The sharp rise of Contemporary Amperex Technology Co.Limited(300750) was one of the incentives for the stock market rebound, which closed up 3.74%. As this is the second consecutive day of significant rebound of the stock, it constitutes a relatively obvious support for the gem and related stocks. CXO and other pharmaceutical stocks, which have fallen sharply in recent days, also rose sharply, and the so-called “Gran series” varieties performed well.
There is a seesaw effect in the market, and the strength often switches. When the above track stocks change from the recent decline to a significant rebound, the tourism, hotel, cycle, infrastructure and other sectors that performed well not long ago fell. Also, the strong Bing dwen dwen stocks have been down in recent days, leading variety Beijing Yuanlong Yato Culture Dissemination Co.Ltd(002878) has been down.
Northbound funds are more cautious. On Tuesday, it sold a net 3.544 billion yuan, which is its second consecutive trading day of net outflow. In related markets, US stocks continued to decline overnight, but the decline rate slowed down significantly.
Contemporary Amperex Technology Co.Limited(300750) rose for two consecutive days. Ningde reported the “rumor” to the public security bureau last weekend, which was certainly good. The stock rose significantly on Monday. By Monday, the news about the obviously favorable research situation of Contemporary Amperex Technology Co.Limited(300750) reception institutions can be seen everywhere on the Internet. This is also the reason why the stock price continued to rise significantly on Tuesday.
Although Ningde benefits more, I think investors should see more and move less. If you are interested in this stock, it’s better to try again when the news is calm. When the news of individual stocks is too frequent, the internal operation rhythm or technical characteristics of individual stocks will be disturbed, and it will be more difficult for investors to judge in operation.
In the future, I still hold the previous view, that is, I think the opportunities of the stock market in the first half of the year will be significantly greater than the risks, that is, I still suggest investors to actively layout. On the issue of stock selection, I think at this stage, investors do not have to stick to new or old hot spots, and it is best to select stocks from bottom to top. On this point, I also said yesterday to the effect that “although infrastructure stocks are good, they may return after rising, and investors should not rush; although technology stocks have bad valuations, they also have rising opportunities after falling”. I didn’t expect that the stock market happened to go like this just now.

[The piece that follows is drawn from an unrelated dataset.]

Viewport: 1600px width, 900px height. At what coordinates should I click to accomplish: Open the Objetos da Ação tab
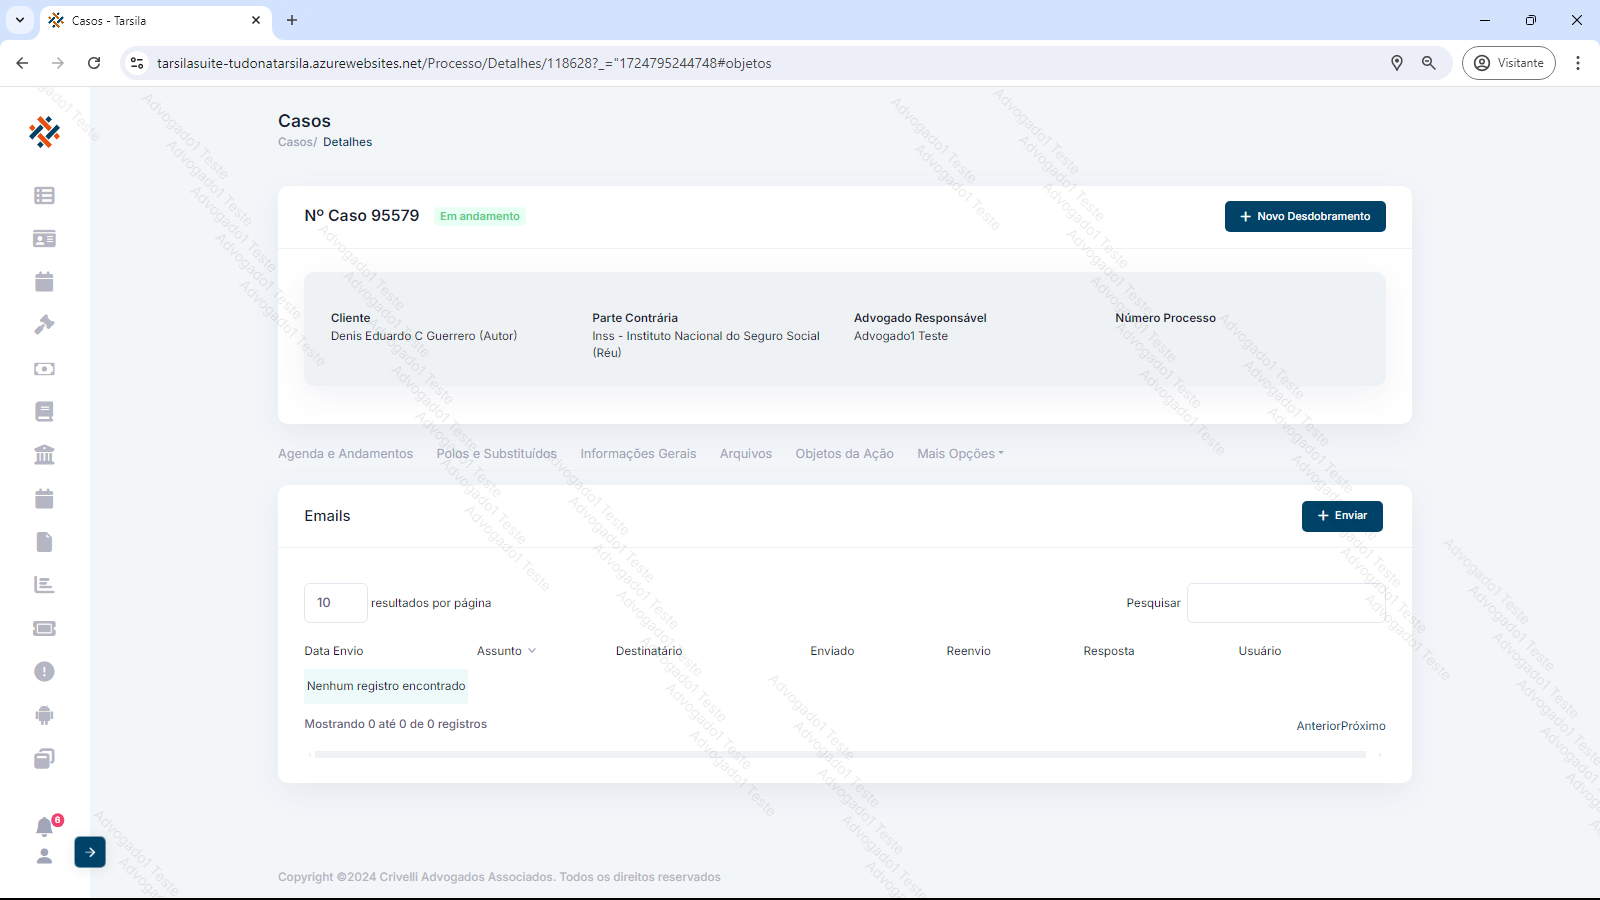[x=844, y=454]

Regardless of the new track or the old track, since there are mainstream funds, there are certainly some reasons on the fundamentals. At most, when the institutions hold together too much, they are prone to reverse operation due to transaction congestion, but it does not mean that there is no optimistic logic when the track stocks fall again and again. Of course, there must be some logic deterioration varieties in track stocks, but this is only a very few, and most companies are relatively stable in fundamentals. Therefore, for track stocks, investors can identify them with snacks in actual operation, and should not give up eating because of choking.
In the medium and long term, the market will continue to mature. After several years of clubbing between new and old tracks and sharp declines successively, the market probability will change. I think the most likely change is that the clutching rate of new track stocks will be weaker in the future. Understanding this truth should have practical significance. For example, if investors buy future track stocks, it is better to lower their expectations when looking at the high.